A Matter of Life and Death: Confronting mortality, dying and death as part of living – Josefine Speyer
June 16 @ 10:00 am-5:30 pm£99
“Death is not waiting for us at the end of a long road. Death is always with us, in the marrow of every passing moment. Death is the secret teacher hiding in plain sight, helping us to discover what matters most.” Frank Ostaseski
Today, many more people live to old age and tend to die outside the home. This means that many people today do not experience a family member or close friend dying until they are into their mid-life, and it is even less common to have seen a dead body. Society as a whole has never been less exposed to death. As a result, fear of the unknown means that people sometimes avoid people who are ill or dying, and do not feel able to support them. From Dying Matters website
Introduction Death is a subject that touches everybody. Yet in our society, talking about death, especially our own or of people close to us, is mostly avoided. In psychotherapy too, dying and death have largely been ignored. In our training as psychotherapists preparing for dying and the psychological implications of facing death were not included, though hopefully this is changing.

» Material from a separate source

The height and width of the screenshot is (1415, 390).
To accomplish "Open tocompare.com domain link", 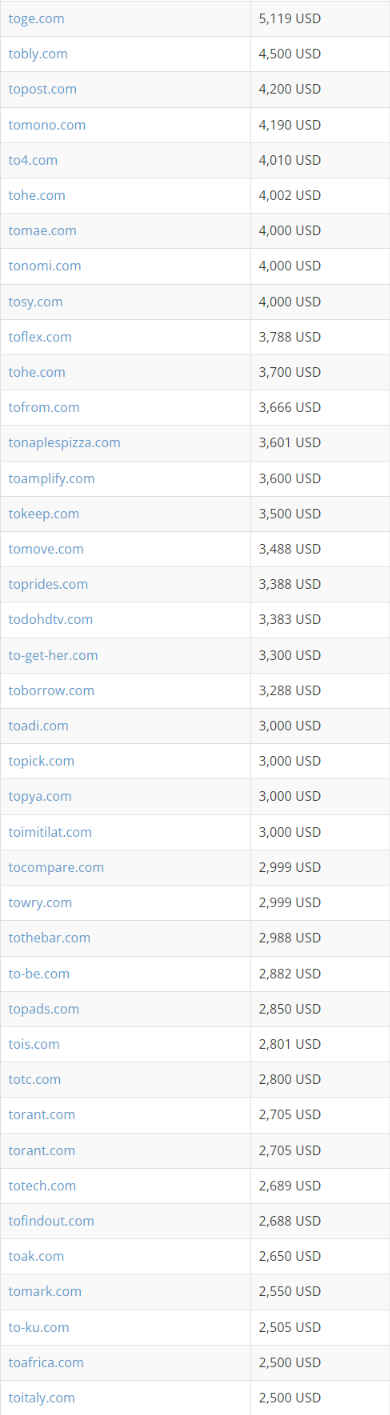I will 56,867.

Death is a very emotional subject and usually these emotions are rather complex as relationships are complex and often unresolved. As we age, we know that our bodies will eventually stop working. We know we are going to die eventually. Dying is a built-in factor. Likewise, ending and separation are part of the psychotherapeutic process from the beginning. Difficulties in attachment will show up in ending. What kind of difficulties come up? What can we learn from these? What can be learnt from facing our own mortality? How can we make use of this knowledge in our work with clients? Together I hope we will be able to think about some of these or other questions arising and that this will help shed some light.

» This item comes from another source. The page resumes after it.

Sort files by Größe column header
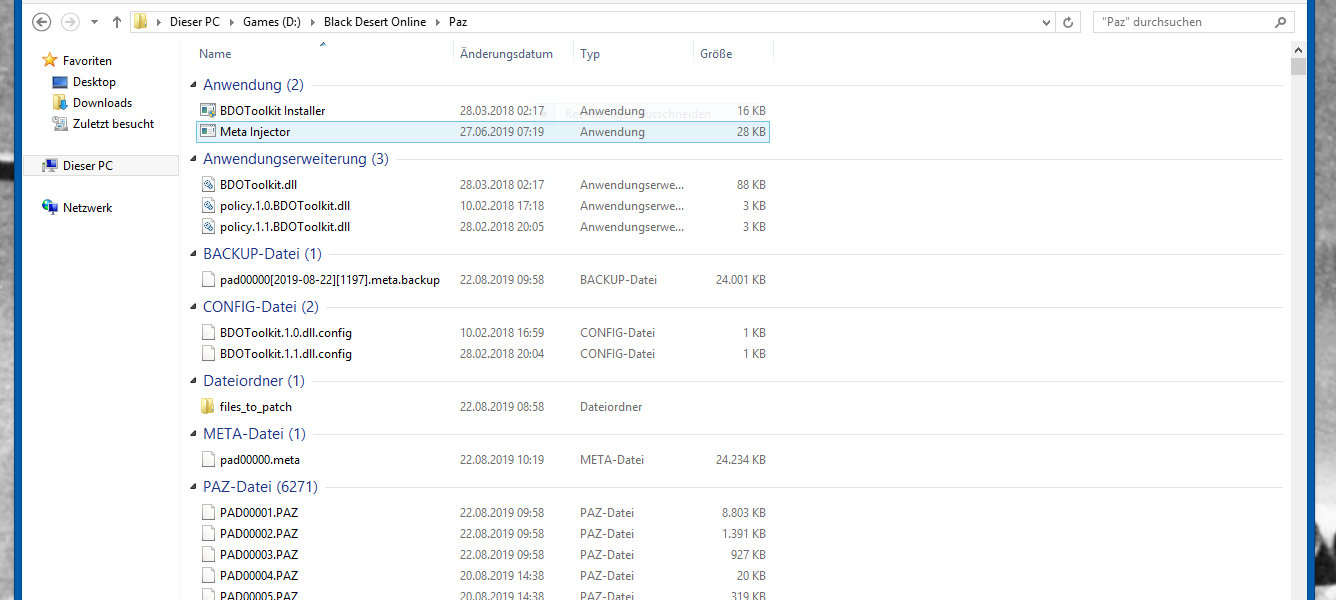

During the morning we will think about death from a personal point of view, and in the afternoon we will consider issues arising in our work, with time to reflect on and discuss areas of concern. A model of preparing for death will be presented which also correlates in some ways with facing and working through endings in psychotherapy.
- think about what might be involved in preparing for our own death
- talk about how personal experiences have formed attitudes to dying and death
- reflect on our work with clients who are faced with death, either their own or that of someone close to them
- learn about end-of-life experiences and after death communications and their use in alleviating distress in the dying or bereaved
- think about the possible issues involved in achieving a ‘good’ ending or a ‘good’ death
Josefine Speyer is a UKCP registered Integrative psychotherapist, supervisor and death educator based in London. She holds death education workshops, Natural Death Salons and death cafés. She was a co-founder of the Natural Death Centre (1991) of the Befriending Network (1994). She was co-editor of the Natural Death Handbook (2005) and a contributor to the 2012 edition. After death communications following her husband’s death in a car accident in 2001 led her to research these phenomena. A paper “Psycho-spiritual transformation through bereavement’ was published online with Dr. Mary Murray, Royal College of Psychiatry, London, in 2011. She is a contributor to Rosalind Bradley’s book ‘A Matter of Life and Death’, (Kingsley, 2016).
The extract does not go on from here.